Vêm estas considerações a propósito de a 25 de maio próximo
ocorrerem as eleições para o Parlamento Europeu e o mundo, sobretudo o europeu
e o que mais de perto envolve a Europa, estar mergulhado naquela situação de “quem morre de fome e sem
assistência na doença, de quem
sofre injustiças e afrontas, de
quem não encontra trabalho, casa nem abrigo, de
quem é oprimido e explorado de quem desespera ou em vão procura o repouso longe
de Deus” (isto rezava João Paulo II naquele dia – aviso para quem só descobriu muito
recentemente a preocupação social da hierarquia católica). Ao mesmo tempo,
criaram-se ocasiões não pouco duradouras de abertura ou reabertura de “novos
fossos de ódio e vingança”, parecendo estar o mundo a ceder “à ilusão de um
falso bem-estar que avilta a dignidade da pessoa e compromete para sempre os
recursos da criação” – previa o papa.
Face a tais situações e factos, hoje pandemicamente alastrantes, cresce
na Europa a avassaladora onda das formações partidárias que negam o projeto de
solidariedade europeia (já de si tão fragilizado nos últimos tempos) ou dele
duvidam e descreem, propondo soluções políticas discriminatórias eivadas de não
oculta xenofobia, de restrições à liberdade de circulação de pessoas,
atividades e bens, e de formas alternativas de terrorismo dos Estados ou dos
grupos económicos e financeiros, desprezando os ditames fundamentais da ética
estribada em princípios axiológicos e promotora dos valores antropológicos.
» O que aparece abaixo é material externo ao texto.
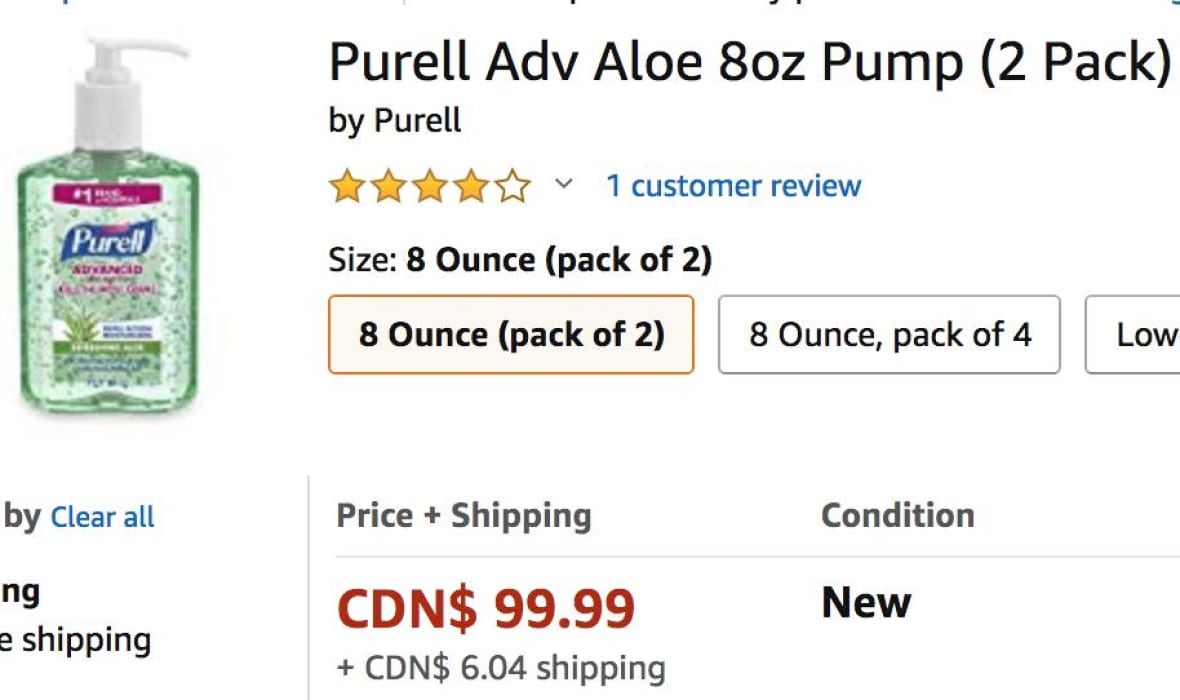Click the 'New' condition label
The image size is (1180, 700).
point(864,602)
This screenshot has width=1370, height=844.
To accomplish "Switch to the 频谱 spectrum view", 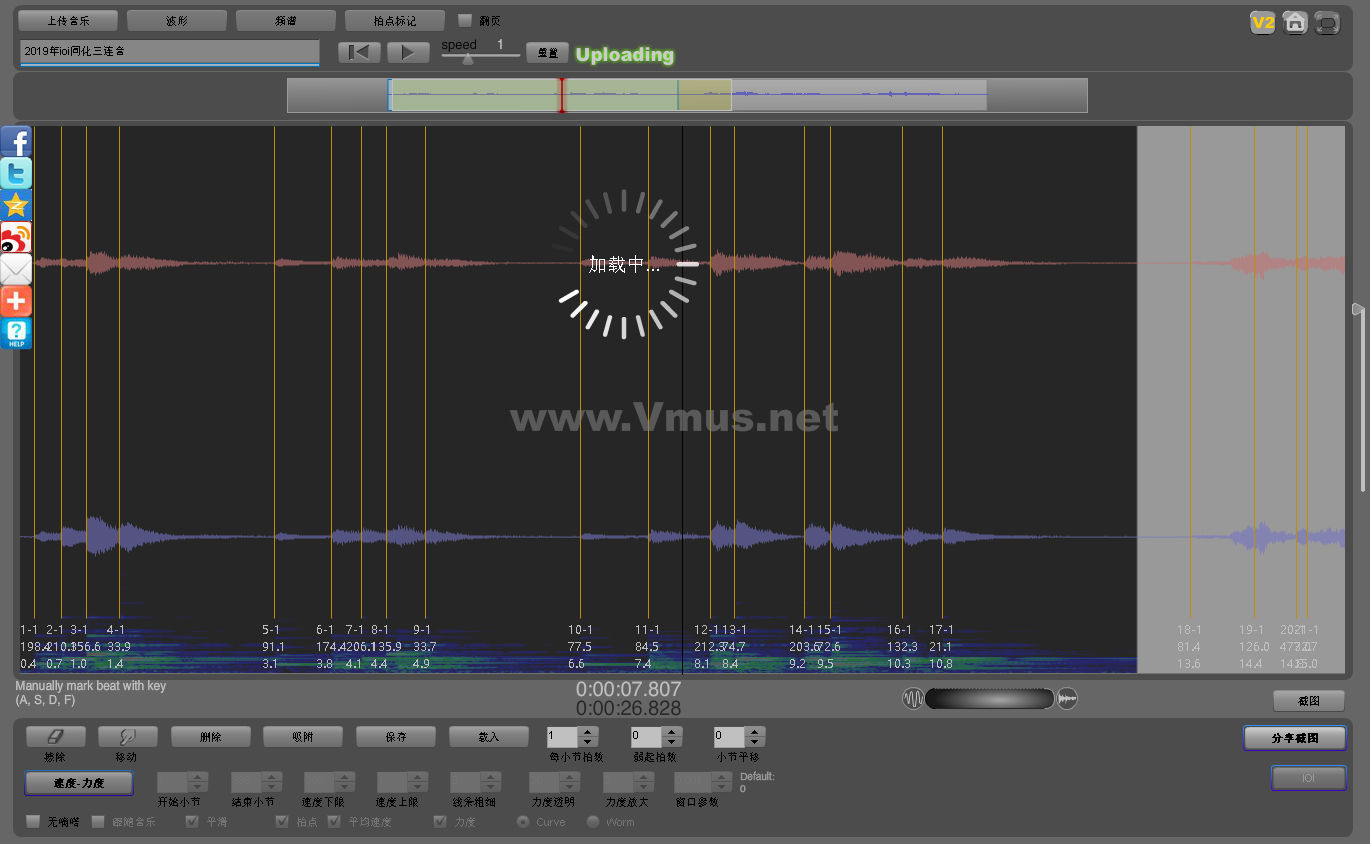I will pos(285,21).
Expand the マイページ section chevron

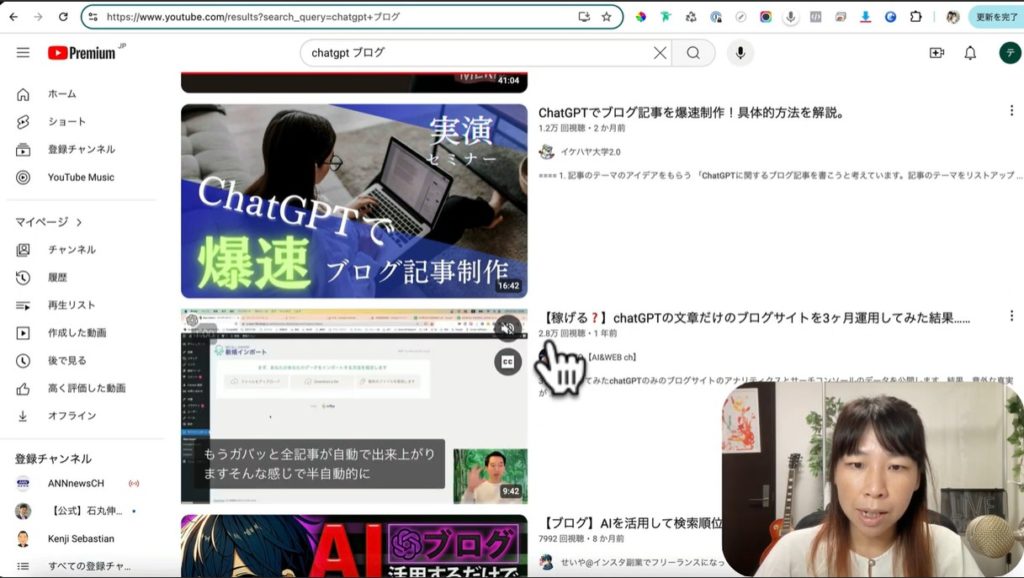point(79,222)
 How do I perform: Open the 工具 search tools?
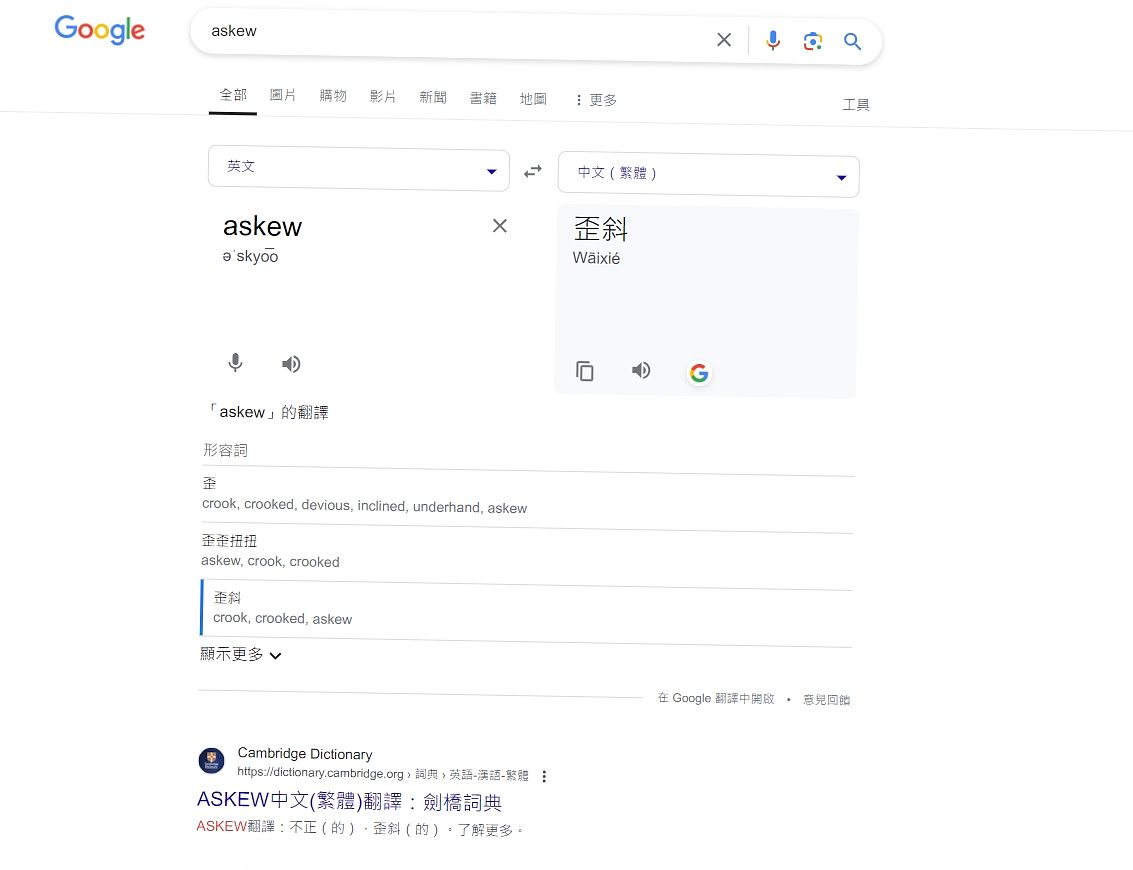(856, 104)
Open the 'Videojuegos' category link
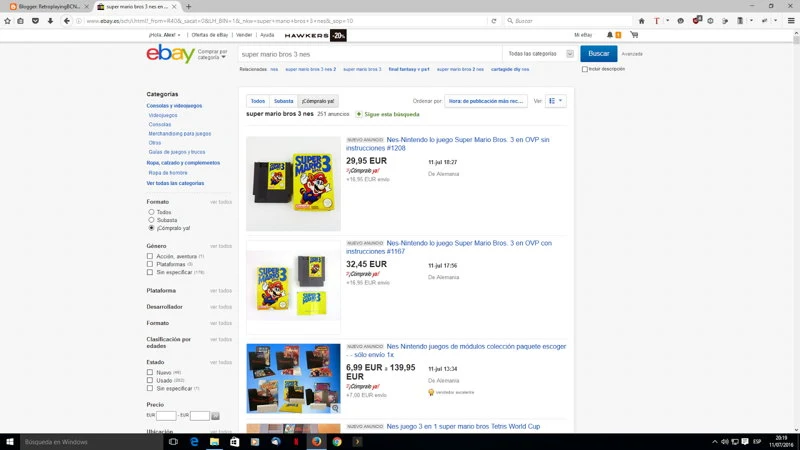This screenshot has height=450, width=800. coord(163,115)
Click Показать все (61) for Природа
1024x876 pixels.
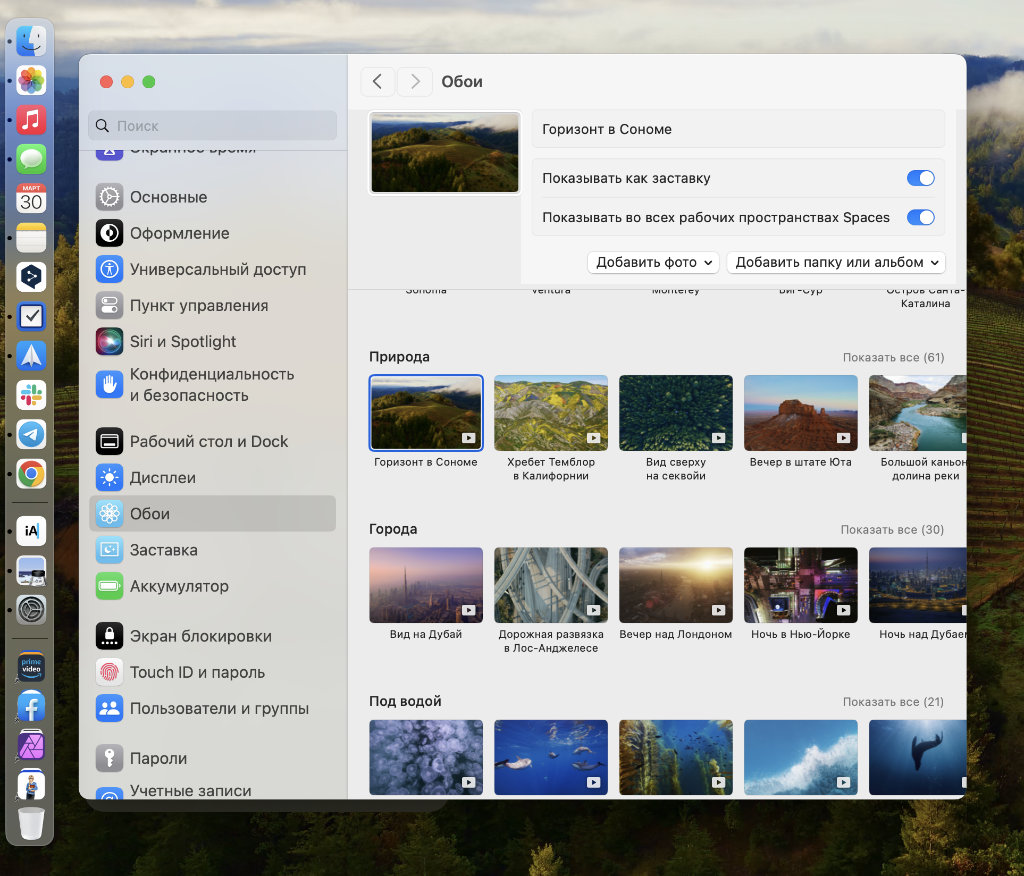[x=892, y=357]

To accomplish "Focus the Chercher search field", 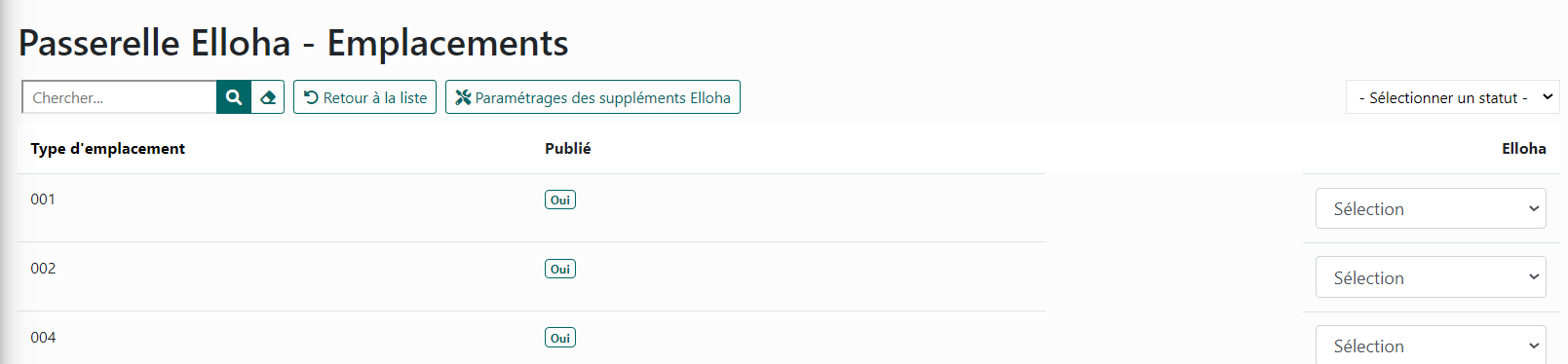I will 119,97.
Perante este desenho de conjuntura, que gostaríamos que não se tornasse
irreversível, quais têm sido as posições dos deputados ao Parlamento Europeu e,
em especial, dos que lá foram colocados pelos votos dos portugueses? A resposta
parece ficar pelo “nada de significativo”, pois, as suas atenções têm-se
centrado na apreciação crítica e nem sempre coroada de êxito das diretivas a
transpor para as legislações nacionais e da elaboração de pareceres e
relatórios atinentes àqueles belos projetos carregados de humanismo
personalista, igualdade de género, censura a estes ou àqueles povos que
desrespeitam os direitos do homem, com tanta retórica e tão pouca força anímica
que tudo fica quase na mesma.
Em Portugal, ao aproximar-se o ato eleitoral europeu, um deputado
em funções cria um novo partido; um designado cabeça de lista de uma
determinada formação partidária, em vez de prometer o acerto da composição da
lista que vai liderar e de acenar com as bases do projeto que eventualmente irá
defender, exige a imediata designação do seu principal adversário na corrida
eleitoral; o partido interpelado apressa-se a proclamar a resposta efetiva à
exigência, embora o indicado possa desempenhar suficientemente o múnus de que é
incumbido; e o designado pela força partidária mais igual a si mesma lá vai
aguentando, contra todas as troikas,
o otimismo da futura vitória das classes trabalhadoras na Europa como no
presente em Portugal (Sobre a vitória, não dos trabalhadores, mas sobre os
trabalhadores atualmente no ativo e sobre aqueles que já estiveram no ativo, já
temos dissertado alguma coisa!).
Por motivos, que o diretor do Expresso
denomina de “prostituição política”, a Comissão Europeia tem apoiado quase
indistintamente as sublevações populares (algumas delas bem radicais), umas
vezes, destituintes de órgãos políticos democraticamente eleitos, outras, sem
se apresentarem como construtoras de alternativa mais democrática, pacífica e
eficaz. Porém, as autoridades europeias, coerente ou oportunisticamente,
“condenam”, ameaçando com o não desbloqueamento das “tranches” financeiras inerentes
aos programas de ajustamento, todas as manifestações contestatárias das
políticas europeias – na Grécia, na França, na Espanha, na Itália, em Portugal –
ao mesmo tempo que reiteram hipocritamente o democrático direito de
manifestação.
Tendo aludido à proliferação do ataque a regimes com órgãos
políticos democraticamente eleitos, às sublevações legítimas que não trazem
melhores alternativas, às situações de pobreza alastrante e ao desrespeito
pelos direitos humanos, em consequência do referenciado no título, não posso
deixar de referir algumas das ondas de perseguição às Igrejas.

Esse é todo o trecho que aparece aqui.